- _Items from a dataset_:
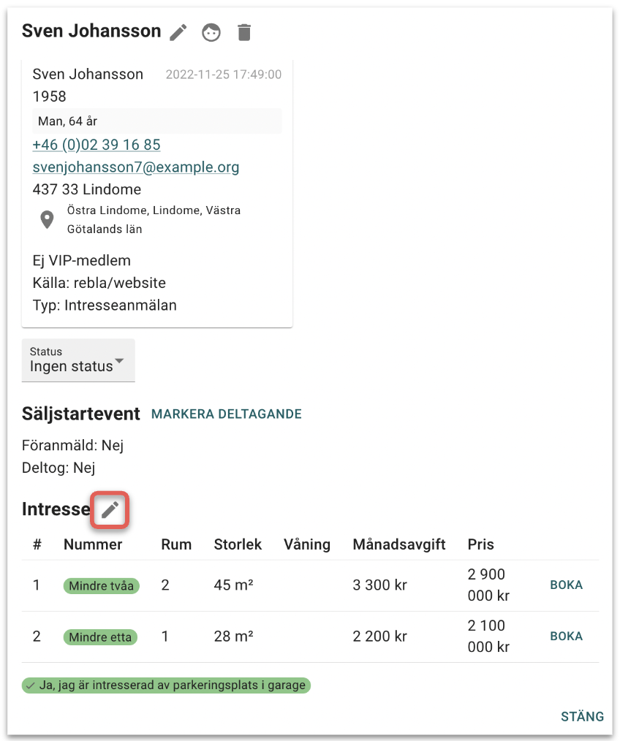This screenshot has height=741, width=620.
Task: Open email link svenjohansson7@example.org
Action: click(136, 167)
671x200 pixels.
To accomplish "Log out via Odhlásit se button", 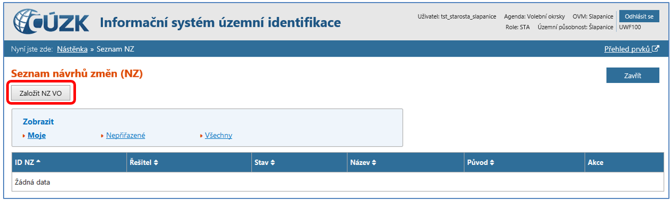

- _About this exercise_: Starting at the line that contains "671x200 pixels.", reproduce every line through the last one in the records exactly, and omit all pictures.

- _Solution to the exercise_:
671x200 pixels.
To accomplish "Log out via Odhlásit se button", 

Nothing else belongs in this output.